The village of Piecki is first mentioned as Pietzkendorf in a 1439 document wherein the Teutonic State granted the village to two knights, by which time it already had 36 gardens. It was owned by the Hospital of the Holy Ghost from 1546 onwards. It was destroyed during the Siege of Danzig in 1577 and returned to individual ownership once again in 1589.

In 1698, Johann Uphagen, the owner of the Hospitals of the Holy Ghost and of St. Elizabeth, rented out Piecki. The Uphagen family continued controlling the village, building the Uphagen Manor in the area, which stands to this day. As of 1793, three peasant households and two taverns existed in Piecki. By 1820, there were 10 households and 87 people, and the number of inhabitants had increased to 276 by 1864.

In 1945, after the land was reincorporated into Poland, Pietzkendorf was renamed to Piecewo, but then Piecki in 1948. Piecki became a part of the city of Gdańsk in 1954, forming the district of Piecki-Migowo with the nearby village of Migowo.

=== Migowo ===
Migowo is first mentioned in 1379 as Emugow, when organized settlement in the area began. In 1454, it became property of the city of Gdańsk, which rented it out to various private owners. In 1707, the village was burnt down by Russian troops. As of 1772, seven peasant families lived in the village. In 1868, 156 people lived in the village. The land in Müggau, as it was known at the time, was distributed to various owners in 1919.

▶ **Collected material**:
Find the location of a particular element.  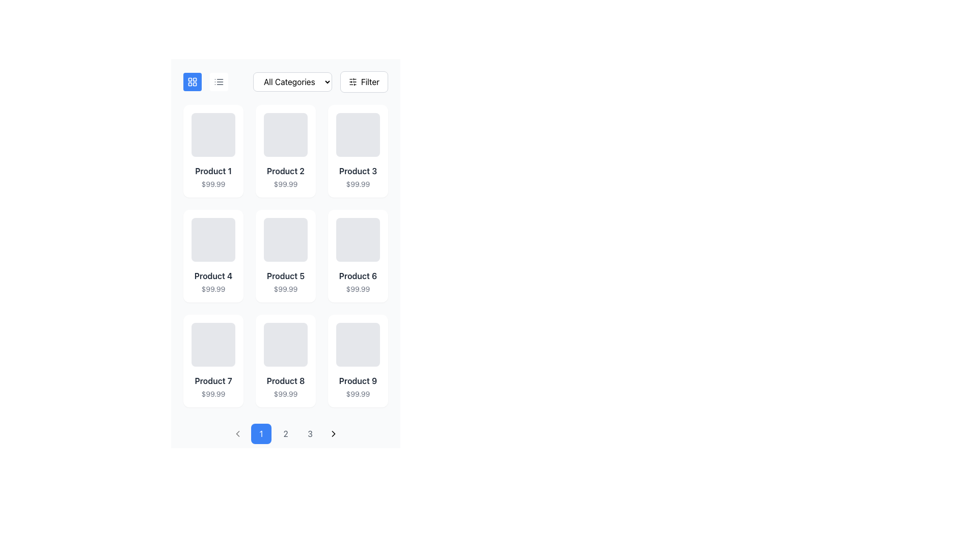

the Card component representing a product located in the second row and second column of the grid is located at coordinates (285, 255).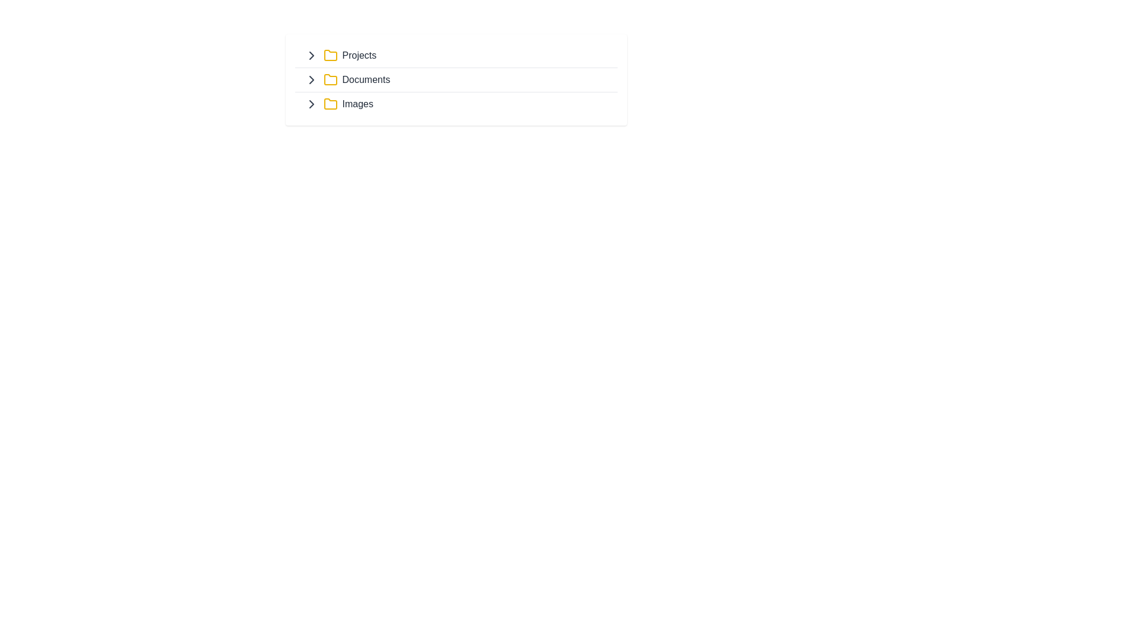 The width and height of the screenshot is (1138, 640). Describe the element at coordinates (311, 55) in the screenshot. I see `the right-facing chevron icon, which is styled in gray and indicates expandable sections, located to the left of the 'Projects' label` at that location.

▶ **Work instruction**: Pick up the history of Piecki and Migowo after its last sentence and continue it.

▶ **The answer**:
Müggau was incorporated into the city of Danzig in 1942, but this change was not recognized by the new Polish city government in 1945. In 1954, after 9 years, it was merged, along with Piecki, into the city.

=== As one district ===
In 1972, the Association of Polish Architects announced a competition for proposals to develop the barren and hilly area (the new developments would be found at some of the highest altitudes in Gdańsk, being upwards of 115 m above sea level). Starting in 1975, Piecki-Migowo was built up, quickly growing in population. The new estate was named "Moraine" (Morena), from which the district's current colloquial name is derived.